── Text block ──
The recent Unlocking the Potential of Open Data event that Lasa ran was a treat. A room full of Open Data enthusiasts and some Open Data skeptics all focussed on issues around Voluntary Sector Open Data. I think some people came away with a renewed enthusiasm for the subject (I know I did), while others will have engaged and voiced concerns which are vital to allay if the process of opening data up is going to gain momentum in the voluntary sector.

One issue which arose several times in the course of the session – both the keynote and the action-focussed sessions – was one of trust. Who do you trust with your data?

“You need someone you trust” re: #opendata and #charities cooperating with opening up data #lasaopdata

— Pauline Roche (@paulineroche) September 17, 2012

There are two ways such a concern might be read:

1. Who do you trust to open your data up?

2. Who do you trust to use your data sensibly and responsibly once it has been opened?

The first question relies on an organisation identifying the data they want to open up, ensuring it is not sensitive, personal or confidential and finding someone with the requisite skills to transfer that data into a machine-readable format. Someone in the organisation with moderate ICT skills and a working knowledge of spreadsheets would be sufficient.

The second question has a rather less reassuring (for some) answer: Everyone.
───
### Short problem
Extract the full post above on trust and voluntary sector open data, reproducing it word for word.
── Dataset records ──
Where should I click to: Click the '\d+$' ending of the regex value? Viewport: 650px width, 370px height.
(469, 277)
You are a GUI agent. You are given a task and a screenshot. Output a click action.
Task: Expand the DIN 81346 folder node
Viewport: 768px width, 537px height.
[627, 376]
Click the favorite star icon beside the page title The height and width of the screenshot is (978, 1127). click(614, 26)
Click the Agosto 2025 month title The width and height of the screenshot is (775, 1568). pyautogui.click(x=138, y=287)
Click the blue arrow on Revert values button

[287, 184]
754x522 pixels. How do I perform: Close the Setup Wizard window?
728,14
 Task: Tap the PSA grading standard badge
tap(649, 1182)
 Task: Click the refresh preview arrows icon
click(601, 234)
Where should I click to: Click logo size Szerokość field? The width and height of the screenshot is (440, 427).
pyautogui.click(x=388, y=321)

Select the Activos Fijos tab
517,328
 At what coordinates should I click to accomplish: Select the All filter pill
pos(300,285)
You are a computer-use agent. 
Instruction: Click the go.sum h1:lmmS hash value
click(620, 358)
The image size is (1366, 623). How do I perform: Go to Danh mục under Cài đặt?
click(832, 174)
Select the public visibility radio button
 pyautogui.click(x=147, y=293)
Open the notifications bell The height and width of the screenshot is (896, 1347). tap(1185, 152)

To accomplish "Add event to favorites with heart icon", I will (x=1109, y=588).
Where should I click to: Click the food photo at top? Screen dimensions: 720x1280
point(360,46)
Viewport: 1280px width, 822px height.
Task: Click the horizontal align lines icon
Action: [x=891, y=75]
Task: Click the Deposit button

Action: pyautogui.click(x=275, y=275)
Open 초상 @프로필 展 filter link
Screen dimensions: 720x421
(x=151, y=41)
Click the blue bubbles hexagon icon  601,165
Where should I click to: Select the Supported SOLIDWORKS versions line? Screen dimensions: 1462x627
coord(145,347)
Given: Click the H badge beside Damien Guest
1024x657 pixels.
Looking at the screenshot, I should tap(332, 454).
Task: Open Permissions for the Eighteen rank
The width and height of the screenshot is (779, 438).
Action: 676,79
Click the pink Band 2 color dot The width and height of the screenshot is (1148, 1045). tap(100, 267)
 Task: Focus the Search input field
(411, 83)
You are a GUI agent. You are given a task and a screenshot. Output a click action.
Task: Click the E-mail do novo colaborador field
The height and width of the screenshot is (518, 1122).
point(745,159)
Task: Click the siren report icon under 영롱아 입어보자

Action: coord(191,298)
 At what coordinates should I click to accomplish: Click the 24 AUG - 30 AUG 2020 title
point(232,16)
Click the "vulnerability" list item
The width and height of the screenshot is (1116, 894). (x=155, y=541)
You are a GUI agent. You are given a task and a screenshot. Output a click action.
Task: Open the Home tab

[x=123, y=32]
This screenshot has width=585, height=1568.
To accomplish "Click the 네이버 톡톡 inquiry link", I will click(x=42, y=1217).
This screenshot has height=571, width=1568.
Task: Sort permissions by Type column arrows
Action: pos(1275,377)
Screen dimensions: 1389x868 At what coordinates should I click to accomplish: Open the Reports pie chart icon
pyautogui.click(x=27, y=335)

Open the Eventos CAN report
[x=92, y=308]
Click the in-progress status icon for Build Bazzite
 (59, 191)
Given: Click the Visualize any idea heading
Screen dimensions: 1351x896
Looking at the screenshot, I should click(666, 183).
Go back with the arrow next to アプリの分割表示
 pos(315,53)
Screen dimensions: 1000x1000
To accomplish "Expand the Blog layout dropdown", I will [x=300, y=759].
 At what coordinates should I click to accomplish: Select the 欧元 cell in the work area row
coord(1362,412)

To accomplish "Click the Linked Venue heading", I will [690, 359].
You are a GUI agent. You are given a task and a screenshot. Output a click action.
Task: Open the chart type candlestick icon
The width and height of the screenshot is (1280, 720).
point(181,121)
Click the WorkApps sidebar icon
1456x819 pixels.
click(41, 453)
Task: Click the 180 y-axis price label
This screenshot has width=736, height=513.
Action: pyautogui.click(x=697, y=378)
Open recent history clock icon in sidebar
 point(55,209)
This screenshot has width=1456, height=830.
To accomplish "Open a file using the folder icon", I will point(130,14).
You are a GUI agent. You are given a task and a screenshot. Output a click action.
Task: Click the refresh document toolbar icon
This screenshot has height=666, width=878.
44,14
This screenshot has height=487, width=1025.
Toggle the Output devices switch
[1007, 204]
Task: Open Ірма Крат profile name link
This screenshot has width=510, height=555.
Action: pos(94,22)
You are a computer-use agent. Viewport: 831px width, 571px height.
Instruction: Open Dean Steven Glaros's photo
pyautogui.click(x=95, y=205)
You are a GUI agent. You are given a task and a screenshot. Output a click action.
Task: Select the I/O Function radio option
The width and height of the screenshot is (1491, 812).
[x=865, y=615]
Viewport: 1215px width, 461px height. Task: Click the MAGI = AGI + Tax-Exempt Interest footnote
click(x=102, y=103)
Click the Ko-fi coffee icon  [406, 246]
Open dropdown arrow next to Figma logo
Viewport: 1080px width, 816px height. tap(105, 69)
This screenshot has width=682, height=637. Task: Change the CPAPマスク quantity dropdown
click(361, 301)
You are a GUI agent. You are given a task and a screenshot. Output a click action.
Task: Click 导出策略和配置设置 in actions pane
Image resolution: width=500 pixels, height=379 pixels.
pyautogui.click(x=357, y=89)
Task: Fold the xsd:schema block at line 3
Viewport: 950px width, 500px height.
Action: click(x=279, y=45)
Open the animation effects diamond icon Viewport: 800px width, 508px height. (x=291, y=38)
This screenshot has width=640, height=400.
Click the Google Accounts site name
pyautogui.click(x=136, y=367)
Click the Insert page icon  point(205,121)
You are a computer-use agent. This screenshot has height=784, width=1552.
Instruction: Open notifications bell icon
───
### Result
The recent Unlocking the Potential of Open Data event that Lasa ran was a treat. A room full of Open Data enthusiasts and some Open Data skeptics all focussed on issues around Voluntary Sector Open Data. I think some people came away with a renewed enthusiasm for the subject (I know I did), while others will have engaged and voiced concerns which are vital to allay if the process of opening data up is going to gain momentum in the voluntary sector.

One issue which arose several times in the course of the session – both the keynote and the action-focussed sessions – was one of trust. Who do you trust with your data?

“You need someone you trust” re: #opendata and #charities cooperating with opening up data #lasaopdata

— Pauline Roche (@paulineroche) September 17, 2012

There are two ways such a concern might be read:

1. Who do you trust to open your data up?

2. Who do you trust to use your data sensibly and responsibly once it has been opened?

The first question relies on an organisation identifying the data they want to open up, ensuring it is not sensitive, personal or confidential and finding someone with the requisite skills to transfer that data into a machine-readable format. Someone in the organisation with moderate ICT skills and a working knowledge of spreadsheets would be sufficient.

The second question has a rather less reassuring (for some) answer: Everyone.